Hi,
At the moment, the kernel frees the following things at
exit() / exec() time:
1) memory in the process page tables + swapcache belonging
to these pages
2) swap space used by the process (refcount decrement)
However, it does NOT free:
3) swap cache and space belonging to the process, where the
page is in RAM (and the swap cache) but NOT in the process'
page tables
The attached patch fixes the problem by simply looking up the
address in the swap cache and freeing the page if it's there.
Comments ?
regards,
Rik
--
DMCA, SSSCA, W3C? Who cares? http://thefreeworld.net/ (volunteers needed)
http://www.surriel.com/ http://distro.conectiva.com/
--- linux-2.4.12-ac3/mm/memory.c.freemore Thu Oct 18 01:20:48 2001
+++ linux-2.4.12-ac3/mm/memory.c Thu Oct 18 01:37:32 2001
@@ -302,7 +302,7 @@
/* This will eventually call __free_pte on the pte. */
tlb_remove_page(tlb, ptep, address + offset);
} else {
- swap_free(pte_to_swp_entry(pte));
+ free_swap_and_swap_cache(pte_to_swp_entry(pte));
pte_clear(ptep);
}
}
--- linux-2.4.12-ac3/mm/swap_state.c.freemore Thu Oct 18 01:20:59 2001
+++ linux-2.4.12-ac3/mm/swap_state.c Thu Oct 18 02:32:47 2001
@@ -147,6 +147,29 @@
}
/*
+ * Like the above, but used to clean up the non-resident pages of
+ * a process. If the page exists but we couldn't get the trylock,
+ * the pageout code will remove the page later.
+ */
+void free_swap_and_swap_cache(swp_entry_t entry)
+{
+ struct page * page;
+
+ /* Free our own reference to the swap space */
+ swap_free(entry);
+
+ /* If the swapcache is the only remaining user, free that too. */
+ page = find_trylock_page(&swapper_space, entry.val);
+ if (page) {
+ if (exclusive_swap_page(page)) {
+ delete_from_swap_cache(page);
+ }
+ UnlockPage(page);
+ page_cache_release(page);
+ }
+}
+
+/*
* Lookup a swap entry in the swap cache.
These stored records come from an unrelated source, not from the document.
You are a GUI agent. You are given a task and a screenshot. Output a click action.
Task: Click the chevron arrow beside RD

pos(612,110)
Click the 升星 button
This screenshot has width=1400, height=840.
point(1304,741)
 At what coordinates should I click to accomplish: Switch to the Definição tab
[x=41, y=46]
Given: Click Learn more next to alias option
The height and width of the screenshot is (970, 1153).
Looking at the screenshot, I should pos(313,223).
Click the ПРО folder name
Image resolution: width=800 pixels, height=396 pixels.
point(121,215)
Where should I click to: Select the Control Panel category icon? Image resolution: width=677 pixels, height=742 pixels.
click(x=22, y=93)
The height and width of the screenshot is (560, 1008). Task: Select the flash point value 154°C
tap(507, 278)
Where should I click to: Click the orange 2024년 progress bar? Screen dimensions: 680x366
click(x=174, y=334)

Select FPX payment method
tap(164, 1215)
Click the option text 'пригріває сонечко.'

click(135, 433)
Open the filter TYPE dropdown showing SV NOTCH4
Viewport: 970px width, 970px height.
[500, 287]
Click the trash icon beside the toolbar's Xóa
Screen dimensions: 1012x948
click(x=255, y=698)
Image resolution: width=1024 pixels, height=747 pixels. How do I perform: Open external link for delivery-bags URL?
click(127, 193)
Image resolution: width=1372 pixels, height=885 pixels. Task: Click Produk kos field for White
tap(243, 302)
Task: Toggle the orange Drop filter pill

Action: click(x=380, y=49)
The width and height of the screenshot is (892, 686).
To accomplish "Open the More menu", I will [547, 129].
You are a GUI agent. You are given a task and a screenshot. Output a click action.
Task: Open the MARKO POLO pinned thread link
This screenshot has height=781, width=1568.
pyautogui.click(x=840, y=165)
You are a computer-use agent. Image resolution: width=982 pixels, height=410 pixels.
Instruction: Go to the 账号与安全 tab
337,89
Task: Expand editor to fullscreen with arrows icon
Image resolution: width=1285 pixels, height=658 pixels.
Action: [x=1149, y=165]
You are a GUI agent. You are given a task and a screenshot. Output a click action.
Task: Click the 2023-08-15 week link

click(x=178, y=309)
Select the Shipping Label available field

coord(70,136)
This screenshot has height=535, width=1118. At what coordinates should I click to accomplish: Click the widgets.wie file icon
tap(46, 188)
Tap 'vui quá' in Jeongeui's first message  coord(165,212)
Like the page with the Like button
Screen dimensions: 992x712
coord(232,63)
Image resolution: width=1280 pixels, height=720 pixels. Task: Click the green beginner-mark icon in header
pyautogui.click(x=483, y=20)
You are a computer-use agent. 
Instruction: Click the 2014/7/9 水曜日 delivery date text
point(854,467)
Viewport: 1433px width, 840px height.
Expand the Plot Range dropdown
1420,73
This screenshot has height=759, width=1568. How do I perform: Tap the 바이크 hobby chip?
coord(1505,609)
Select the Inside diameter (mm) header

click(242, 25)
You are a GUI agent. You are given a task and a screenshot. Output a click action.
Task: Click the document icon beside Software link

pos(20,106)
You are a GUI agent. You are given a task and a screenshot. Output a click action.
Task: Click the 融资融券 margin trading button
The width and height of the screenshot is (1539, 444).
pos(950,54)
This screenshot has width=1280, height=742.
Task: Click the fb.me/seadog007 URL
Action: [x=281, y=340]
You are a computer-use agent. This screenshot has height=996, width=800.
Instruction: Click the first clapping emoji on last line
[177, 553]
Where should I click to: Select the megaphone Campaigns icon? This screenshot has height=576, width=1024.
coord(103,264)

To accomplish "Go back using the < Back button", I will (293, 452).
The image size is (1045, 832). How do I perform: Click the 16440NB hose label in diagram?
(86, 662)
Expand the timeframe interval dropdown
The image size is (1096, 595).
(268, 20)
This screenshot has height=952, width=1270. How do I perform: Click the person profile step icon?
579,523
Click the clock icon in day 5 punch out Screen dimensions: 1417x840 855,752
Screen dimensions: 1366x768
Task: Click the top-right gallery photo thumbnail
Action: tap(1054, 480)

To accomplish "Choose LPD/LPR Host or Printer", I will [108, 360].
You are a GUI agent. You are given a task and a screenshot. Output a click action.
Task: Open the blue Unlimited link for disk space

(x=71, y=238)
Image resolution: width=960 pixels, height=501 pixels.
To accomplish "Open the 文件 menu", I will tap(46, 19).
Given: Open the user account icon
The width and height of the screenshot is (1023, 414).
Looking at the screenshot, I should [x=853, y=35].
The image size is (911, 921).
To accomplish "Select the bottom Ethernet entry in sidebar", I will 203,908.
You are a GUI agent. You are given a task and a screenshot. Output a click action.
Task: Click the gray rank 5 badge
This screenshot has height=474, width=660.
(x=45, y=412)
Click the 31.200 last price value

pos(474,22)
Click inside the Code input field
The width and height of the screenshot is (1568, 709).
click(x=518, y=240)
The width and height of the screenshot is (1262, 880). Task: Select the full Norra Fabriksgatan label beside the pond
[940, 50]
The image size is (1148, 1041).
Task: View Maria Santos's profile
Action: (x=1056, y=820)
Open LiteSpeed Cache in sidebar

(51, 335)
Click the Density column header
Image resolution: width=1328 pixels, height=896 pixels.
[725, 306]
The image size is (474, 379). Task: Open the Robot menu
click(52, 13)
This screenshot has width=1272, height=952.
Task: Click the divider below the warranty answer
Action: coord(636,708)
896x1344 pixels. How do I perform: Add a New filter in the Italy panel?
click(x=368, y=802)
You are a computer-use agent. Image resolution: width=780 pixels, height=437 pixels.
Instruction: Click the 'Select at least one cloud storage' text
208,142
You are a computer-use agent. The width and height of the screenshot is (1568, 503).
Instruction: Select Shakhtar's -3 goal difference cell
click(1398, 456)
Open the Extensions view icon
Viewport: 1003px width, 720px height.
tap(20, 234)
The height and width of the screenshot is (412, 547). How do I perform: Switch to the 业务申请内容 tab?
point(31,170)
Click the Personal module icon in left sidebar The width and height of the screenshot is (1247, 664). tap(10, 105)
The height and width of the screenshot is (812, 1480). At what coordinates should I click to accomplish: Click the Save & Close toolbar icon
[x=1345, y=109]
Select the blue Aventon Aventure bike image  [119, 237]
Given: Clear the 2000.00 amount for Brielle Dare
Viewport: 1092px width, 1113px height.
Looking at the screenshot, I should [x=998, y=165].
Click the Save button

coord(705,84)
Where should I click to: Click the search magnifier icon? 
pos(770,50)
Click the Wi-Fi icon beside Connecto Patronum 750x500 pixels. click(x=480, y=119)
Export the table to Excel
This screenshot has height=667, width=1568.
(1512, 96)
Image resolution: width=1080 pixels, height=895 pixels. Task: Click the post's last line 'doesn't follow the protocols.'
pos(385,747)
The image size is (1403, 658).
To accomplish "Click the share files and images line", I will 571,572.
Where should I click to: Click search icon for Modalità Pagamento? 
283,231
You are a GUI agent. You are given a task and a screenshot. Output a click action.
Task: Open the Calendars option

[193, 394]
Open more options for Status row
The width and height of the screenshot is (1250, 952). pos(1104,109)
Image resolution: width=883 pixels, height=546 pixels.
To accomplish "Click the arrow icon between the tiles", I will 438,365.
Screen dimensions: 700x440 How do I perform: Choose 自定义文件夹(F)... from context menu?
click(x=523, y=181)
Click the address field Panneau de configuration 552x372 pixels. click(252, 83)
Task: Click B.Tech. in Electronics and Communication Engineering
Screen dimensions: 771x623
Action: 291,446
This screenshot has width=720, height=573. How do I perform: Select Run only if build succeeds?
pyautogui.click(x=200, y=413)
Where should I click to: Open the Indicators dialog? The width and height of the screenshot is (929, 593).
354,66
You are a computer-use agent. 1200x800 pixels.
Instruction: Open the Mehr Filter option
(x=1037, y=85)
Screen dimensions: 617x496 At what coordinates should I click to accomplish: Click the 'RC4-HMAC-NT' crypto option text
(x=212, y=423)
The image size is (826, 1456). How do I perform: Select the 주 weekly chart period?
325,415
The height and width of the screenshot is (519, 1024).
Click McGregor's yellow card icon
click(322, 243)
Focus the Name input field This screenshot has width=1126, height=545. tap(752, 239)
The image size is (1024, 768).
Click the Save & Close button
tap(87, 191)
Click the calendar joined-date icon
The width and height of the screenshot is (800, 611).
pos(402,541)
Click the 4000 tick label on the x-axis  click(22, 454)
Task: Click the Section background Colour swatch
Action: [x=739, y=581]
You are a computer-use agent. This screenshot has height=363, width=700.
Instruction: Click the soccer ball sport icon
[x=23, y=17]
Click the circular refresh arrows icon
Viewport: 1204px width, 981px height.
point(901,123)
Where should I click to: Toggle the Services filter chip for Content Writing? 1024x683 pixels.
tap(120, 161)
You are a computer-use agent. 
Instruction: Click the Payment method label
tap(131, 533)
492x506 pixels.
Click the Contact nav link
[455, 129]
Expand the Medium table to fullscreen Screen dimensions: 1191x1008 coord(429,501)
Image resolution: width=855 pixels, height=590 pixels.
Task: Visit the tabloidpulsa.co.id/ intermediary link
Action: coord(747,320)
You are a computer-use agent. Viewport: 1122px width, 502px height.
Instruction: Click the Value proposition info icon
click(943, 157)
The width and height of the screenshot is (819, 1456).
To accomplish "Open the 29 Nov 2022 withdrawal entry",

A found page will be returned
* unlocked and with its refcount incremented - we rely on the kernel
* lock getting page table operations atomic even if we drop the page
--- linux-2.4.12-ac3/mm/filemap.c.freemore Thu Oct 18 01:21:04 2001
+++ linux-2.4.12-ac3/mm/filemap.c Thu Oct 18 02:03:03 2001
@@ -740,12 +740,8 @@
* the hash-list needs a held write-lock.
*/
repeat:
- spin_lock(&pagecache_lock);
- page = __find_page_nolock(mapping, offset, *hash);
+ page = __find_get_page(mapping, offset, hash);
if (page) {
- page_cache_get(page);
- spin_unlock(&pagecache_lock);
-
lock_page(page);
/* Is the page still hashed? Ok, good.. */
@@ -757,7 +753,36 @@
page_cache_release(page);
goto repeat;
}
- spin_unlock(&pagecache_lock);
+ return NULL;
+}
+
+/*
+ * Find a page in the page cache and return it to us locked and
+ * with the page count incremented, but only if nobody else has
+ * it locked already. Used by the VM to opportunistically grab
+ * a page in places where we don't want to sleep.
+ */
+struct page * find_trylock_page (struct address_space *mapping,
+ unsigned long offset)
+{
+ struct page *page;
+
+ page = __find_get_page(mapping, offset, page_hash(mapping, offset));
+ if (page) {
+ /* If we cannot get the page, drop it and return NULL. */
+ if (TryLockPage(page)) {
+ page_cache_release(page);
+ return NULL;
+ }
+
+ /* The page didn't get removed/remapped behind our backs ? */
+ if (page->mapping == mapping && page->index == offset)
+ return page;
+
+ /* Hrrrm, it did; release the page and return NULL. */
+ UnlockPage(page);
+ page_cache_release(page);
+ }
return NULL;
}
--- linux-2.4.12-ac3/include/linux/swap.h.freemore Thu Oct 18 01:31:15 2001
+++ linux-2.4.12-ac3/include/linux/swap.h Thu Oct 18 01:34:57 2001
@@ -141,6 +141,7 @@
extern void __delete_from_swap_cache(struct page *page);
extern void delete_from_swap_cache(struct page *page);
extern void free_page_and_swap_cache(struct page *page);
+extern void free_swap_and_swap_cache(swp_entry_t);
extern struct page * lookup_swap_cache(swp_entry_t);
extern struct page * read_swap_cache_async(swp_entry_t);
--- linux-2.4.12-ac3/include/linux/pagemap.h.freemore Thu Oct 18 01:31:35 2001
+++ linux-2.4.12-ac3/include/linux/pagemap.h Thu Oct 18 01:45:35 2001
@@ -77,6 +77,7 @@
__find_get_page(mapping, index, page_hash(mapping, index))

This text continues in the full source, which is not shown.